What this task involves: Repeat the lines of the material below word for word, starting at the line that contains "Task: Pick the measurement point near 17 W" and ending at the line that contains "Action: 279,556", with both of those lines included.
##### Record extracts
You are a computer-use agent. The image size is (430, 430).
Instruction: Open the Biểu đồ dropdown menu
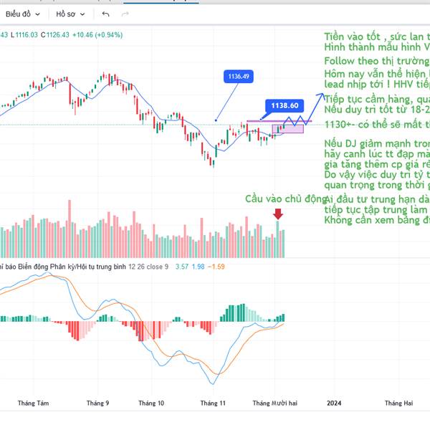(22, 14)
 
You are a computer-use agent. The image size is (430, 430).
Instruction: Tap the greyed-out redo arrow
(126, 14)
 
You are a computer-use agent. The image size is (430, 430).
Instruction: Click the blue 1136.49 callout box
(239, 76)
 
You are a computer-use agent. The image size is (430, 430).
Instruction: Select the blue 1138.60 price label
(285, 105)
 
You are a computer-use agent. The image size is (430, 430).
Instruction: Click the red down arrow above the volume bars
(278, 213)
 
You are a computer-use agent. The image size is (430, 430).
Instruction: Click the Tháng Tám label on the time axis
(34, 403)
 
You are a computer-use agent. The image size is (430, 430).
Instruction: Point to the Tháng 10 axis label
(151, 403)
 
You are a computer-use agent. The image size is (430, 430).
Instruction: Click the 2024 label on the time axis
(334, 403)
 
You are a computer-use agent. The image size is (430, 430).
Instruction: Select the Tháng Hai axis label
(398, 403)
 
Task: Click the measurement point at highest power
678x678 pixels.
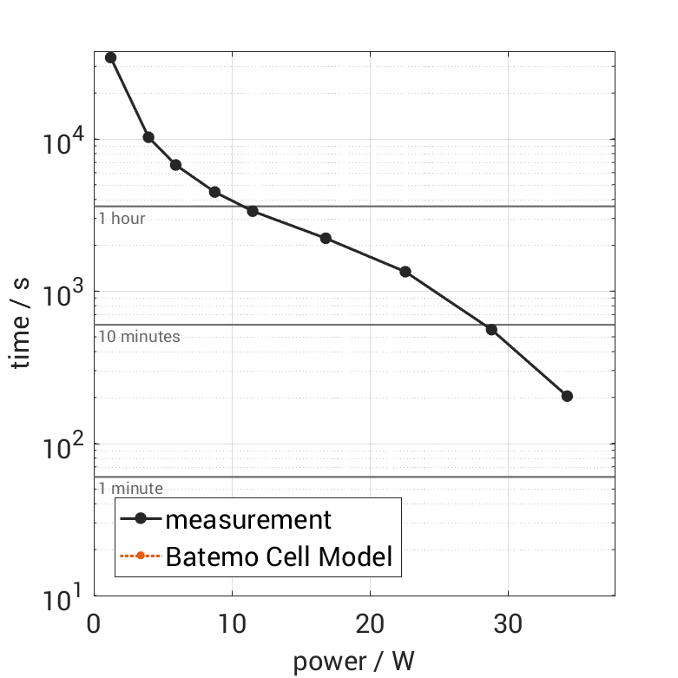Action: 567,396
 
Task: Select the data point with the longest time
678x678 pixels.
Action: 110,57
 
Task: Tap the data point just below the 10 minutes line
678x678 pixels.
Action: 491,329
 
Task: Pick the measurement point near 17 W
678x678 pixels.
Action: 326,238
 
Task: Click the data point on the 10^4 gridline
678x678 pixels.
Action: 148,137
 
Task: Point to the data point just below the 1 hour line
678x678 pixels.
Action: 253,211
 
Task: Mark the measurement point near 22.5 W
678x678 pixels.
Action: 405,272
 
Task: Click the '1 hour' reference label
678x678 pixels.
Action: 122,219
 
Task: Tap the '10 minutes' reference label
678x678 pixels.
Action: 139,337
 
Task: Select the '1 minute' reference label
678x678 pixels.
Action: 130,489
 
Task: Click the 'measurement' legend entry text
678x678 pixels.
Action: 248,520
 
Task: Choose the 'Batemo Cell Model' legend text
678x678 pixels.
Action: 279,556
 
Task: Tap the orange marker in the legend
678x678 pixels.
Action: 140,556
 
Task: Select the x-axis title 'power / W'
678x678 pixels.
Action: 354,662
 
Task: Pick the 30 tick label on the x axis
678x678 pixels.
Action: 508,624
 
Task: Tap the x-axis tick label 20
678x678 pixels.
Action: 371,624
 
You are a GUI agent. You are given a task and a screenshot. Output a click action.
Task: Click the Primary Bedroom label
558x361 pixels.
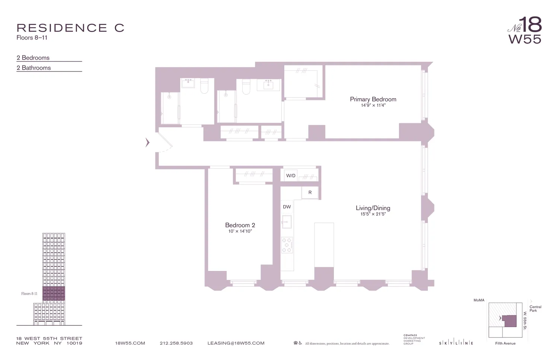click(x=373, y=99)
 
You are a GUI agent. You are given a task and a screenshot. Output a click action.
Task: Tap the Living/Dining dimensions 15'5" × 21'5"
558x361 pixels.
click(x=373, y=214)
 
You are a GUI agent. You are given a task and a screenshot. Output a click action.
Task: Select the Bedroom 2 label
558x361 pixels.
click(x=240, y=225)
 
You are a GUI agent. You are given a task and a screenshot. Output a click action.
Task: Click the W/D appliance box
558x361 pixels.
click(x=291, y=176)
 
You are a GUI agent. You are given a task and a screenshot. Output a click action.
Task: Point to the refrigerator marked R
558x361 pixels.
click(x=310, y=193)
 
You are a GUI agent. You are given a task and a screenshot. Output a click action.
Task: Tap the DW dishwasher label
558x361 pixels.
click(x=287, y=207)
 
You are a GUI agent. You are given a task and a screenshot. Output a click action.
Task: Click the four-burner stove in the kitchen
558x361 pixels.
click(x=287, y=245)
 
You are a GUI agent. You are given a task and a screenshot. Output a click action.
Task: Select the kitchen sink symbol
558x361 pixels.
click(x=287, y=222)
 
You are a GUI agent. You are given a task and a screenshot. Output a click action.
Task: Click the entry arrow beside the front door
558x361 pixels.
click(x=147, y=143)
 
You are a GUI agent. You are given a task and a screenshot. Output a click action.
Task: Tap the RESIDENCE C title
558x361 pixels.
click(x=70, y=28)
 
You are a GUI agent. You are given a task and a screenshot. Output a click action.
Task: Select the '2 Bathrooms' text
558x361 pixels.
click(x=34, y=68)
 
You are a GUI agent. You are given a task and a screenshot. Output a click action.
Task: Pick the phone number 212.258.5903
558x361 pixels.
click(x=176, y=343)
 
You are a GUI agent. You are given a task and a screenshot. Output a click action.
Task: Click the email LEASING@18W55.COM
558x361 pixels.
click(x=236, y=343)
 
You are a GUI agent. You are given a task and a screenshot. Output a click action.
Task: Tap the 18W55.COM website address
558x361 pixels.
click(x=130, y=343)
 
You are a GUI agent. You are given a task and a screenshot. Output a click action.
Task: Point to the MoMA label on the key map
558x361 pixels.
click(x=479, y=300)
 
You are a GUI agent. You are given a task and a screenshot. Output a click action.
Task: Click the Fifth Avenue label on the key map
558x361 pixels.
click(x=505, y=344)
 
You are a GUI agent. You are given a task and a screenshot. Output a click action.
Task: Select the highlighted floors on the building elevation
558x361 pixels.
click(x=54, y=294)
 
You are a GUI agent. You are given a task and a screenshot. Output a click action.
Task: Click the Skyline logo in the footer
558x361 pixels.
click(x=456, y=343)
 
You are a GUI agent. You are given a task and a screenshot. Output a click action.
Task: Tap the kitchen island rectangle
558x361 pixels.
click(x=324, y=245)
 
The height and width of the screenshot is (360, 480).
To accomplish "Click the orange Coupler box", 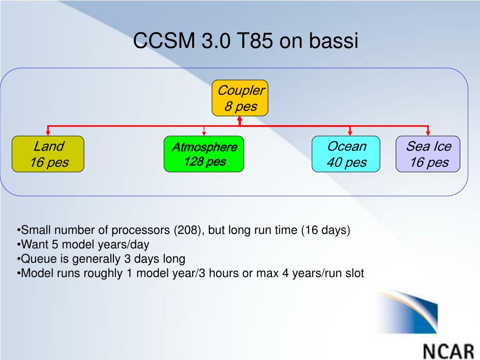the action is coord(240,98).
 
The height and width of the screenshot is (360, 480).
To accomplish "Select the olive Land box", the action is coord(48,154).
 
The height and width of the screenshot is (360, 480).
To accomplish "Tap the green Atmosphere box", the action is coord(204,154).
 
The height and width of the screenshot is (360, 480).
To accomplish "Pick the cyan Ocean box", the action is coord(346,154).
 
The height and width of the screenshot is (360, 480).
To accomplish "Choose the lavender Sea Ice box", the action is coord(428,154).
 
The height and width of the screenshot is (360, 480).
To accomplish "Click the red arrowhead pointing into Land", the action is coord(48,133).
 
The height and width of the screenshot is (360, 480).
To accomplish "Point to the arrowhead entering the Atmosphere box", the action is coord(204,134).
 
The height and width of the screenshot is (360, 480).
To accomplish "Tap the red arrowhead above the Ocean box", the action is coord(350,133).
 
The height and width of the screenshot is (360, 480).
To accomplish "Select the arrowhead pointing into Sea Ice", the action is coord(428,133).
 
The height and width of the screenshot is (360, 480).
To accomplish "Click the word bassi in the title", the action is coord(333,40).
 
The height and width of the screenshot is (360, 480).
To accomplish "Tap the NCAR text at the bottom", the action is coord(449,352).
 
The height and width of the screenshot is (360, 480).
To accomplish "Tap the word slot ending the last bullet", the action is coord(355,273).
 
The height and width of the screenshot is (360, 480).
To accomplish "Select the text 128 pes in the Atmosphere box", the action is coord(205,161).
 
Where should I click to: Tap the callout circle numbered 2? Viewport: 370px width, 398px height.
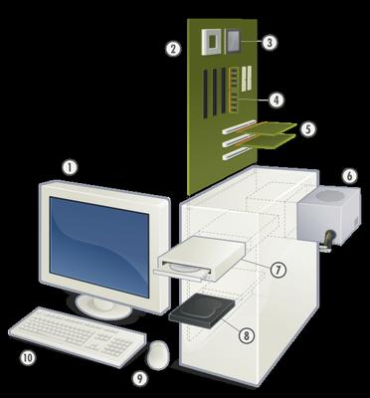pyautogui.click(x=173, y=48)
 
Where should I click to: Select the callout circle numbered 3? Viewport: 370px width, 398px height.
pyautogui.click(x=270, y=42)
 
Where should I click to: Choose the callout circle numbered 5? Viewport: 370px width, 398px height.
pyautogui.click(x=308, y=129)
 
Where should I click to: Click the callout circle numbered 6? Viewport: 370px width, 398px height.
pyautogui.click(x=348, y=176)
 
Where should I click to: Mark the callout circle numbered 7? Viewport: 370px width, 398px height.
pyautogui.click(x=279, y=270)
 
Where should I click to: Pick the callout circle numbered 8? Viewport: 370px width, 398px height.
pyautogui.click(x=246, y=336)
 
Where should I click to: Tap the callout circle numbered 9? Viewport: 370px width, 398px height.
pyautogui.click(x=140, y=377)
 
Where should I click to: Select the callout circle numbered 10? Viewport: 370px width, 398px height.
pyautogui.click(x=28, y=356)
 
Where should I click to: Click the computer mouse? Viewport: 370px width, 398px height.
pyautogui.click(x=157, y=353)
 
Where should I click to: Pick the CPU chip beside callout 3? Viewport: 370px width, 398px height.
pyautogui.click(x=237, y=40)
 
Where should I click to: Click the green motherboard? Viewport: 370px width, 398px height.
pyautogui.click(x=214, y=109)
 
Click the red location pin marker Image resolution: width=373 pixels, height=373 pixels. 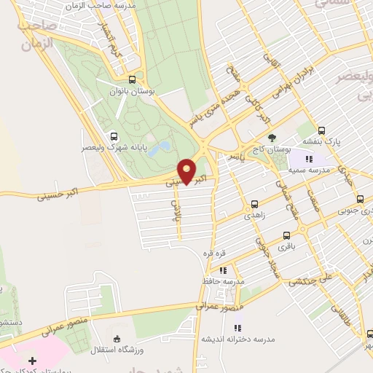[186, 171]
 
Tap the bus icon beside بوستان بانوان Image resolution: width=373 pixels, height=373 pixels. [132, 80]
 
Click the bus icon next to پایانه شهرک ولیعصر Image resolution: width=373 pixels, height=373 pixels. [112, 136]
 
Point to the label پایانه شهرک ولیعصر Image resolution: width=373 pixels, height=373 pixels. [114, 147]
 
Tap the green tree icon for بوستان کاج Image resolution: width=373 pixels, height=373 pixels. [272, 136]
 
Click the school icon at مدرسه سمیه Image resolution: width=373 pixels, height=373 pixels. [309, 159]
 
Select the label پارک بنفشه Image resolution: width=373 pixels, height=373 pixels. [324, 136]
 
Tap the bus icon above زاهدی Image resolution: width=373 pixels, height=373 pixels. [254, 205]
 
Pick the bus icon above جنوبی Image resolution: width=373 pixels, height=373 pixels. [360, 200]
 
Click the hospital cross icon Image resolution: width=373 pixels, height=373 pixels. [32, 361]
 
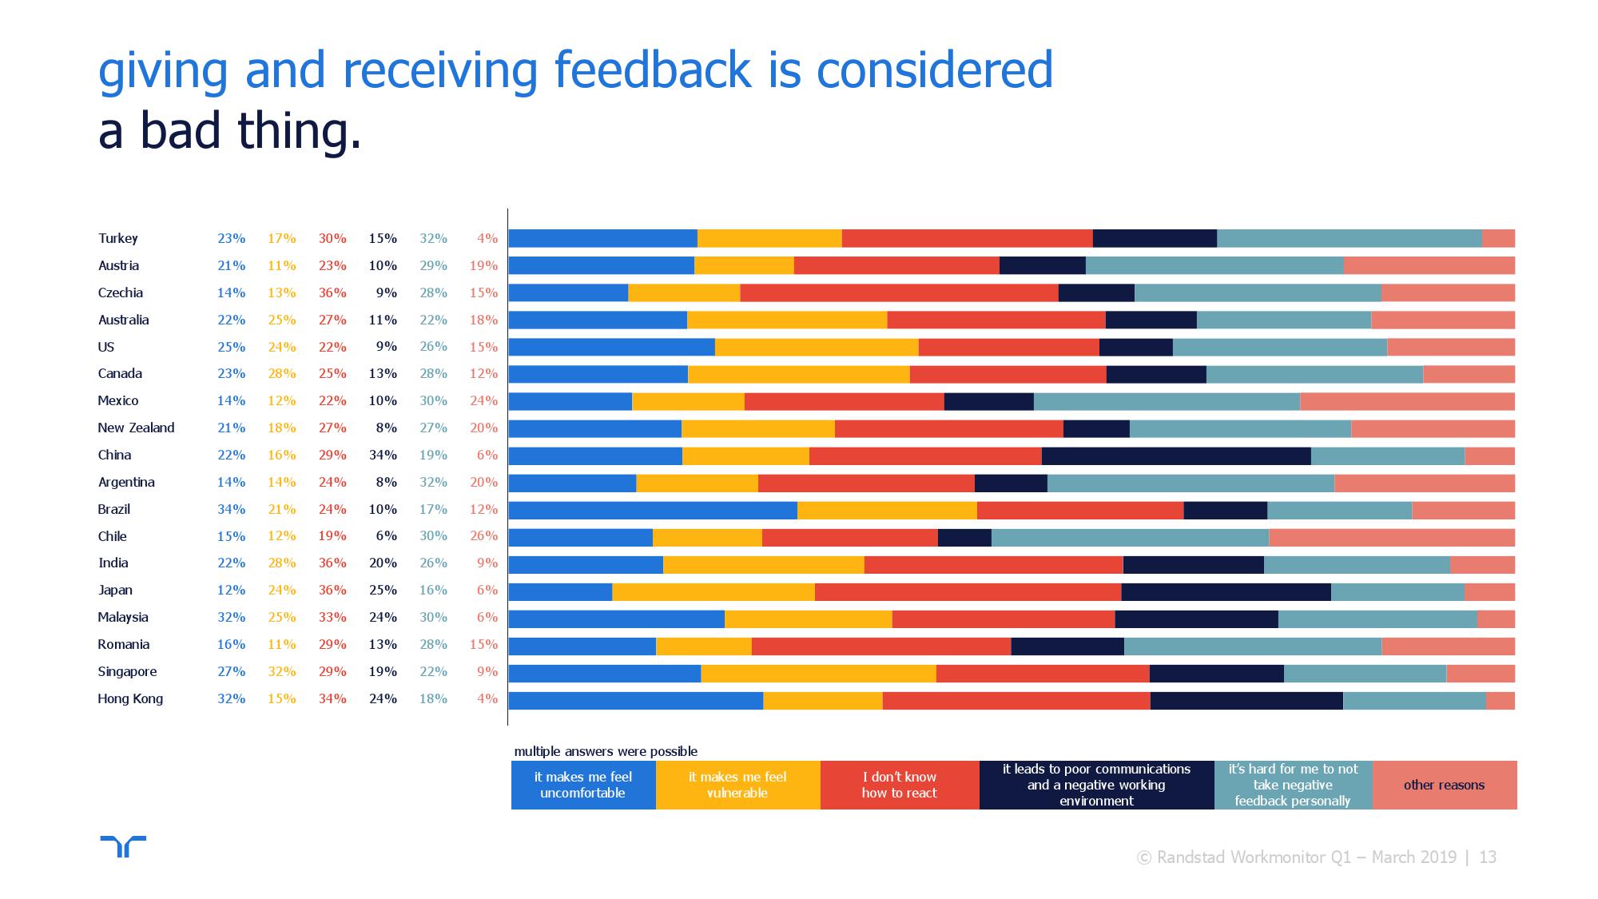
##########
Task output:
Task: Pick the measurement point near 17 W
678x678 pixels.
Action: 326,238
 
Task: Click the data point on the 10^4 gridline
678x678 pixels.
Action: 148,137
 
Task: Point to the data point just below the 1 hour line
678x678 pixels.
Action: 253,211
 
Task: Mark the measurement point near 22.5 W
678x678 pixels.
Action: 405,272
 
Task: Click the '1 hour' reference label
678x678 pixels.
Action: 122,219
 
Task: Tap the '10 minutes' reference label
678x678 pixels.
Action: 139,337
 
Task: Select the '1 minute' reference label
678x678 pixels.
Action: 130,489
 
Task: Click the 'measurement' legend entry text
678x678 pixels.
Action: 248,520
 
Task: Choose the 'Batemo Cell Model' legend text
678x678 pixels.
Action: 279,556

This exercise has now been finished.